Explanation: The business rule is configured to run on the 'before query' operation, which means it executes every time a query is made against the 'u_employee_data' table. This causes the condition to set the 'u_department' field to 'Engineering' for all records returned by the query, effectively filtering the result set to only those with that department. The intended behavior is to set the default department only when a new record is created, which requires the business rule to run on the 'before insert' operation instead.
An administrator creates a new ACL for the 'incident' table with type 'record', operation 'read', condition script 'current.assignment_group == gs.getUser().getMyGroups()', and requires role 'snc_internal'. A user with role 'snc_internal' who is a member of group 'Service Desk' can view incidents assigned to 'Service Desk' but cannot view incidents assigned to 'Network Support'. What is the most likely reason?
Explanation: Option D is correct because ACLs in ServiceNow are evaluated in order of their 'order' field, and the first matching ACL (either allowing or denying access) determines the outcome.

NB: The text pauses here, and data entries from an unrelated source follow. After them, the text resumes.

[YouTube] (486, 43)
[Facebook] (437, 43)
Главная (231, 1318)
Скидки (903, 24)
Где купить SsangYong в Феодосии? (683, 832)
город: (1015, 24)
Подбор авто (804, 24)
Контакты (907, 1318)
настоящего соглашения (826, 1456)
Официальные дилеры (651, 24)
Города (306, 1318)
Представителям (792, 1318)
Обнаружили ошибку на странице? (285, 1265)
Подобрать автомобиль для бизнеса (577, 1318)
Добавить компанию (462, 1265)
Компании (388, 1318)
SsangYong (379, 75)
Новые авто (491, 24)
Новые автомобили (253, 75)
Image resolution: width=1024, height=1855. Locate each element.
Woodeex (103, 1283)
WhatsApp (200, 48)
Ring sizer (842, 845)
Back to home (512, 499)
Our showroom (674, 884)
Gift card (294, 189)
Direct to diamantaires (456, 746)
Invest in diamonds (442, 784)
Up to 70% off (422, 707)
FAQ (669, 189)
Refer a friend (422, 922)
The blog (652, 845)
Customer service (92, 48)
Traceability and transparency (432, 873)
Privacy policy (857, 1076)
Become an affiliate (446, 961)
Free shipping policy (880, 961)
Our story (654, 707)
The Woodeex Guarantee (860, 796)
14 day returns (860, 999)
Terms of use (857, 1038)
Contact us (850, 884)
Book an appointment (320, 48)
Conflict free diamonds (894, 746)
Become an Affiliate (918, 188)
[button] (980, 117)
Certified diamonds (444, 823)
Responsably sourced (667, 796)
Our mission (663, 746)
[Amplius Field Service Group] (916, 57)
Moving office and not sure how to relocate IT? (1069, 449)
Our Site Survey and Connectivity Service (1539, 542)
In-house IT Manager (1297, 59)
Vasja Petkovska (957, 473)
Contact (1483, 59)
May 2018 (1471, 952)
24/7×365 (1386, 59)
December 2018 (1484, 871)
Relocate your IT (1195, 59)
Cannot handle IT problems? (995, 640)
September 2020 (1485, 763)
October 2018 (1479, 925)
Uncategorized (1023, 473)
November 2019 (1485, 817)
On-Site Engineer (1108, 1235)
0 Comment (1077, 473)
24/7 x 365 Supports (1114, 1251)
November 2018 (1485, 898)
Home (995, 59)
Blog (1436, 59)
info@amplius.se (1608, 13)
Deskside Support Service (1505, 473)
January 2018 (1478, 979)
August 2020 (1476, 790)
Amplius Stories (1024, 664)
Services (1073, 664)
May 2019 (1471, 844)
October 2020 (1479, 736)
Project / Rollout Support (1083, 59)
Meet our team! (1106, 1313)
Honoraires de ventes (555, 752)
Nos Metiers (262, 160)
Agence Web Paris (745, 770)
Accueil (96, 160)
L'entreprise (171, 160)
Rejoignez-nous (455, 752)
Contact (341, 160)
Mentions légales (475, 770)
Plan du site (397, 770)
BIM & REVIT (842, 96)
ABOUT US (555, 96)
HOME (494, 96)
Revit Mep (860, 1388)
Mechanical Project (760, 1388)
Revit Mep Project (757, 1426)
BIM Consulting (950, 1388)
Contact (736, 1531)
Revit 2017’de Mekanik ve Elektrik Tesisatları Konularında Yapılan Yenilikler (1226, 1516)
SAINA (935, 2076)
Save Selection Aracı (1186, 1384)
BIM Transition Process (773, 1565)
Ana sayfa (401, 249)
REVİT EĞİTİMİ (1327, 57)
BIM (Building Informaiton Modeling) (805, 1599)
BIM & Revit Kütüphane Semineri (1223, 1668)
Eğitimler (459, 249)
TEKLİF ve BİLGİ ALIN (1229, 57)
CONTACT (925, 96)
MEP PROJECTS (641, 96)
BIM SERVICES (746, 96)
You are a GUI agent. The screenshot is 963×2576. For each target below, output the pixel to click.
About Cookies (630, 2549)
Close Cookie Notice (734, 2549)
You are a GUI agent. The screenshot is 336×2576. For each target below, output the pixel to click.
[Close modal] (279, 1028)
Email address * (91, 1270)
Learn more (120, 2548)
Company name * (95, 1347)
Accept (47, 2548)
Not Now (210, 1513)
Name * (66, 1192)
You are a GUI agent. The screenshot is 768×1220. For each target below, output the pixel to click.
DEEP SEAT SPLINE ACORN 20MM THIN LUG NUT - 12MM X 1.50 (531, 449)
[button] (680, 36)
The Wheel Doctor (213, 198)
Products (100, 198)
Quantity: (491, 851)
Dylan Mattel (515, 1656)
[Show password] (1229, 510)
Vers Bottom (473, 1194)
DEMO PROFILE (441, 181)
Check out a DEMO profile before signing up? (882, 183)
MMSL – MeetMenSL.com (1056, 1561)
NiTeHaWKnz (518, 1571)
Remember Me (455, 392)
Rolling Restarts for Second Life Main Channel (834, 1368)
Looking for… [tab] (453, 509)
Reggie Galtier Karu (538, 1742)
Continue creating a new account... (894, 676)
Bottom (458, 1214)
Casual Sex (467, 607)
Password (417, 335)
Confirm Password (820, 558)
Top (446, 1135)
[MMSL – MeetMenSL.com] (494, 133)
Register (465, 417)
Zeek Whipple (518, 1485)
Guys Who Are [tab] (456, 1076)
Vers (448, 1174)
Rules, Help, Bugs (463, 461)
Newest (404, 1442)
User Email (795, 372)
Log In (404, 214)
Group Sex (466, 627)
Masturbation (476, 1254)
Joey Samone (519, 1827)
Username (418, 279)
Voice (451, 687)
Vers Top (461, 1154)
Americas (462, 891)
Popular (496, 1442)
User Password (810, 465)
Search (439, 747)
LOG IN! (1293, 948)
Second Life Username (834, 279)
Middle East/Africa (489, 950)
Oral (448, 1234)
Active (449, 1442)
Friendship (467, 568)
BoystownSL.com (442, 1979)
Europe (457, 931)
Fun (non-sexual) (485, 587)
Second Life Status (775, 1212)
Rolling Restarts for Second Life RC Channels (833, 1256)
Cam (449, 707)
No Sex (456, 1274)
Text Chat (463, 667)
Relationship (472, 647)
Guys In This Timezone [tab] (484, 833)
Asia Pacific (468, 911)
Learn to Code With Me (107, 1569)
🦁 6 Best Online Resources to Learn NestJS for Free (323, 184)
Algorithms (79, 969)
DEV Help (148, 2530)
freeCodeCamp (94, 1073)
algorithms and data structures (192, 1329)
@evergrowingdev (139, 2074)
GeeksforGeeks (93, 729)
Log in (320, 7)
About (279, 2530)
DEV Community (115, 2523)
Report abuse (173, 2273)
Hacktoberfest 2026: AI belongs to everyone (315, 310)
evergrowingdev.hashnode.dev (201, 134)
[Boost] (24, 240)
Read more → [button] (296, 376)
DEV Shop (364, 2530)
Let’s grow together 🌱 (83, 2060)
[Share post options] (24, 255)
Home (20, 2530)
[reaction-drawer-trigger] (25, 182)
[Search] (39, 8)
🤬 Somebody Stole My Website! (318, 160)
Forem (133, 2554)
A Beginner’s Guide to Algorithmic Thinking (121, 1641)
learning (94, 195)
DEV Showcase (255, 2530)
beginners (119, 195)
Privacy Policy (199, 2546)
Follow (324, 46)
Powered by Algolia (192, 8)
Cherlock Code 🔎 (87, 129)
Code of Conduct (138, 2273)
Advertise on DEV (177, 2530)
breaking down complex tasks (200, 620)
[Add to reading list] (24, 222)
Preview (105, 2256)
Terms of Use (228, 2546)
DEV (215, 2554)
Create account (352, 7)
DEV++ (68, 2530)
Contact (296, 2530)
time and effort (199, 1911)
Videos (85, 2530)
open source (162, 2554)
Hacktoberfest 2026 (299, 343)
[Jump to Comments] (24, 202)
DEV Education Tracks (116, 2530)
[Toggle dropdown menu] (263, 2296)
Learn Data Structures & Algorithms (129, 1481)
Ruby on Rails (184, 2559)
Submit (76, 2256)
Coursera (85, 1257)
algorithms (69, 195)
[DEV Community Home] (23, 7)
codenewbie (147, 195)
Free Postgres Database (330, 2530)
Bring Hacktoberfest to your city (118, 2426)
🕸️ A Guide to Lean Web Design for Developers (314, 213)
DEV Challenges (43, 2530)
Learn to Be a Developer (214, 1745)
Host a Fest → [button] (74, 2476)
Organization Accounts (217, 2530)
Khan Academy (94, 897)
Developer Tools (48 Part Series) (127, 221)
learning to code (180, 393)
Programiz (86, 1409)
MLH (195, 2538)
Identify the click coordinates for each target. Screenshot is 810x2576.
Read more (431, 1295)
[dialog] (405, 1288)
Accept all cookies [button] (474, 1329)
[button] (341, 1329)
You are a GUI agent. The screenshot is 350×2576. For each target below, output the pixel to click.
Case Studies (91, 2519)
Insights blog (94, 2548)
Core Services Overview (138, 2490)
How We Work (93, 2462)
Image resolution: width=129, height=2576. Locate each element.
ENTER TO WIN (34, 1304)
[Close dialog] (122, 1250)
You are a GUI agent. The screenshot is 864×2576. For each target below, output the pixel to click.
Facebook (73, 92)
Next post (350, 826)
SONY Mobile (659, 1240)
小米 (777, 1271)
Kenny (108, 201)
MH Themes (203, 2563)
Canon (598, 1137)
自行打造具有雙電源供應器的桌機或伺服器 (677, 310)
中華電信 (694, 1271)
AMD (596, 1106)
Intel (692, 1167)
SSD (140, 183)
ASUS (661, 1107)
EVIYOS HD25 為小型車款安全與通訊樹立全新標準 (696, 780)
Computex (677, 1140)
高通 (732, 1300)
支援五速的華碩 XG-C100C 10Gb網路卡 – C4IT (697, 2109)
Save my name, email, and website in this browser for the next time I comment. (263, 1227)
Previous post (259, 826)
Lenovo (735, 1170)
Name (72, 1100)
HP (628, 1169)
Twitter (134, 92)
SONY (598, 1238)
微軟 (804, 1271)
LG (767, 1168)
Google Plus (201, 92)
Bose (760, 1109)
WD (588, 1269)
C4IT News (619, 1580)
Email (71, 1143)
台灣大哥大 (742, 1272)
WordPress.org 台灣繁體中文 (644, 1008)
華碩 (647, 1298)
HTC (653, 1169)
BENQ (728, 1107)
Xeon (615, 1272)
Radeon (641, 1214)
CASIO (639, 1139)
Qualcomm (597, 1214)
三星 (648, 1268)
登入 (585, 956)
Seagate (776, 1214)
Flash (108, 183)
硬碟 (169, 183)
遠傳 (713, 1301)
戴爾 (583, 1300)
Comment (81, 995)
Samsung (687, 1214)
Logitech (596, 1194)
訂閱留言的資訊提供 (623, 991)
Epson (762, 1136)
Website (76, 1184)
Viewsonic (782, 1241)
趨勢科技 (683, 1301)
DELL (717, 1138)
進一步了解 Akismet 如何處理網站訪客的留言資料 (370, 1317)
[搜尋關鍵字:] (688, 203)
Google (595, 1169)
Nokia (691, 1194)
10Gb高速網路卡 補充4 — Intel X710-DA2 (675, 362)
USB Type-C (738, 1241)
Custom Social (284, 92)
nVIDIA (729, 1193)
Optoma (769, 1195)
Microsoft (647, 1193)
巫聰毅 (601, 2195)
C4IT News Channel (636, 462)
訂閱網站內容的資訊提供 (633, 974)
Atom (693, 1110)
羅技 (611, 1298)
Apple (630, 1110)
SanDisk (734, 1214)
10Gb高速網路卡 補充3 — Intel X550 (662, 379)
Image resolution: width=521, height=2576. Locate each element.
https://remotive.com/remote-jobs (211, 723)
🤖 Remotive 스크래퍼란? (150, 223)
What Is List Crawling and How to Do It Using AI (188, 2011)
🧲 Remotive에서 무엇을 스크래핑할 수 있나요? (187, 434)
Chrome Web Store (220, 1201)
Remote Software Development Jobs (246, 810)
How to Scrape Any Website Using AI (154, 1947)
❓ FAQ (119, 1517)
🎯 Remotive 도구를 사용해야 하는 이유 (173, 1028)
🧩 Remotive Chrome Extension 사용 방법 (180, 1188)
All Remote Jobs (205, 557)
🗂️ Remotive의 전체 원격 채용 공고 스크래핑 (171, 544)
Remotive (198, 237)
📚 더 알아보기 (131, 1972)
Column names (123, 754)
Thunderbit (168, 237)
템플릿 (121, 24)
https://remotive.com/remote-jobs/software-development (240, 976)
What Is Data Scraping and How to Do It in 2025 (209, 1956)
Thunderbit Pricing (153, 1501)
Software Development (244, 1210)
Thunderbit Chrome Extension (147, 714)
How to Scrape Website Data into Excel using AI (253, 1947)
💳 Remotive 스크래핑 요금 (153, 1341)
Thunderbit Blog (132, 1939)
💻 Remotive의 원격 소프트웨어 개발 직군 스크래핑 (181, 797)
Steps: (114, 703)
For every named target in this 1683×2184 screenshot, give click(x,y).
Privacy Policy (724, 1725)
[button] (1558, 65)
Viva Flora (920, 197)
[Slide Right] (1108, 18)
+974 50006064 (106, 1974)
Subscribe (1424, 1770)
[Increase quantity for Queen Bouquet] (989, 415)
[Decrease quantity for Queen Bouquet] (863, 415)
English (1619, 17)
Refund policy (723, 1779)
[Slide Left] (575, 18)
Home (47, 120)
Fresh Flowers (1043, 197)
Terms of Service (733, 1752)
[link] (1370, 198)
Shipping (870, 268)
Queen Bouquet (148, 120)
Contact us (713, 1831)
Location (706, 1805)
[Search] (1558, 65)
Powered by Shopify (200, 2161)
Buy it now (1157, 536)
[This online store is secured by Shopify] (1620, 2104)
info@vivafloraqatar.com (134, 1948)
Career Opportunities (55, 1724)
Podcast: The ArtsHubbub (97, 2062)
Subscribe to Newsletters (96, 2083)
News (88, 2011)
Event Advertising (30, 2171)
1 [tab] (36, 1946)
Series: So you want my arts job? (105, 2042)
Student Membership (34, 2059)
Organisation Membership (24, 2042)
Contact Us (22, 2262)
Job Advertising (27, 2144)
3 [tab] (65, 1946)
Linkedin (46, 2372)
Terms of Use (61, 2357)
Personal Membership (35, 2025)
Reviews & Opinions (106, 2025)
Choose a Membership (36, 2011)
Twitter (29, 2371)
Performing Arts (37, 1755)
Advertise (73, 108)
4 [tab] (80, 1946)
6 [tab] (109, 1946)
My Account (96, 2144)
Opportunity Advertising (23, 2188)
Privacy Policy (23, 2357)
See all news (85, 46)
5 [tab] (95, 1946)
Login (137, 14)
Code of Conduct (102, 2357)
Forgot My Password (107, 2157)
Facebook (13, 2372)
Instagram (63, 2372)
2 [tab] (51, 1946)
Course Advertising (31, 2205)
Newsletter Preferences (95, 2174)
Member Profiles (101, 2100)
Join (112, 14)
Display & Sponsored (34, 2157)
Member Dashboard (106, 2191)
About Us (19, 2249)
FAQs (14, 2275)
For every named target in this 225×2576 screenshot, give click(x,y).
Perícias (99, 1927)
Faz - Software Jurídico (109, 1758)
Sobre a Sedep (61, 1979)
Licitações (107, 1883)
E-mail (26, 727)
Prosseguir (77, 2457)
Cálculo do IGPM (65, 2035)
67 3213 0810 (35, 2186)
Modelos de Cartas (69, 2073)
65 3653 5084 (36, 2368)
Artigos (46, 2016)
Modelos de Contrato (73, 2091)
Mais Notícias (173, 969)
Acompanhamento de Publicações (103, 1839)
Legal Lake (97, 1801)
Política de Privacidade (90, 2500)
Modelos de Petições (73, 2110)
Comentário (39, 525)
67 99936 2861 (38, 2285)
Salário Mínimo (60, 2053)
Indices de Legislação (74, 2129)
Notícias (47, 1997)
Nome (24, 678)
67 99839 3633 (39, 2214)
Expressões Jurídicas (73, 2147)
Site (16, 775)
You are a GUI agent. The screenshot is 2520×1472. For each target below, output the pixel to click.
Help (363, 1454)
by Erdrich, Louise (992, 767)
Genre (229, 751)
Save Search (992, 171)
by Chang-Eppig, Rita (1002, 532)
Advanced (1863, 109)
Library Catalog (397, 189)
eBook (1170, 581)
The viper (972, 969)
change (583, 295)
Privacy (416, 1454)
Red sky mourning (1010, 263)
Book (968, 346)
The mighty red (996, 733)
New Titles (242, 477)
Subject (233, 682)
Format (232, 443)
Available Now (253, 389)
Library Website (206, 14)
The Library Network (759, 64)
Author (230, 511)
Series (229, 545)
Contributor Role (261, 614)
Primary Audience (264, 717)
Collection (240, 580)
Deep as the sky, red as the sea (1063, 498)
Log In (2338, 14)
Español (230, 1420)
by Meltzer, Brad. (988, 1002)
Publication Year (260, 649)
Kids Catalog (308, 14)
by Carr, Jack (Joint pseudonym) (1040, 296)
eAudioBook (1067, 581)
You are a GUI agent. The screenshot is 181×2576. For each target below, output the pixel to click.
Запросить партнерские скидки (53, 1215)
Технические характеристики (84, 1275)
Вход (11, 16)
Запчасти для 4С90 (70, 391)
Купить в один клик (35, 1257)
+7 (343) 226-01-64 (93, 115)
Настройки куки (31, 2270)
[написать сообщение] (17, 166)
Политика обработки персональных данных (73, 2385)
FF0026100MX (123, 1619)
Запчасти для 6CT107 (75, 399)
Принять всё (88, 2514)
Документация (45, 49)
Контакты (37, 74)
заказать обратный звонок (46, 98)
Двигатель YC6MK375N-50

If another ACL with a higher order (lower numeric value) denies read access to incidents not matching the condition, that deny rule will take precedence over the new ACL, preventing the user from viewing incidents assigned to 'Network Support' even though the new ACL would allow it. The user's role and group membership are satisfied, so the issue lies in ACL ordering and a conflicting deny rule.
An administrator wants to send an email notification when a change request state changes to 'scheduled'. The notification should be sent to the change manager. Which two fields must be configured in the notification record?
Explanation: Option C is correct because the 'Who will receive' tab allows you to specify the recipients of the notification by role, user, or group. Adding the 'Change manager' role ensures that all users with that role receive the email when the notification triggers. Option D is correct because the 'When to send' tab defines the condition that must be met for the notification to fire; setting it to 'State changes to scheduled' ensures the notification is sent precisely when the change request state transitions to 'scheduled'.
A junior administrator configures the above business rule and ACL. When a user without any role opens an incident with category 'database' and state 1, the priority is set to 1 correctly. However, the user cannot view the incident record. What is the most likely reason?
Explanation: Option C is correct because the ACL condition checks if the assignment group's sys_id matches a value, but the user has no role and the assignment group field likely stores the display value (group name) rather than the sys_id. This mismatch causes the ACL to deny read access, even though the business rule sets the priority correctly. The empty role list in the ACL means no roles are required, but the condition still fails due to the sys_id vs. display value mismatch.
Which TWO conditions must be met for a business rule to execute on a table? (Choose TWO.)
Explanation: Option A is correct because a business rule in ServiceNow is always scoped to a specific table; it cannot execute without being associated with one. The rule's 'Table' field defines the database table on which the rule triggers, and the platform checks this association before any execution logic runs.
+15 more Application Rules, ACL and Notifications questions available
Practice all Application Rules, ACL and Notifications questions1. Baseline your knowledge
Start with 10 questions to gauge your current understanding of Application Rules, ACL and Notifications. This tells you whether you need a concept refresher or just practice.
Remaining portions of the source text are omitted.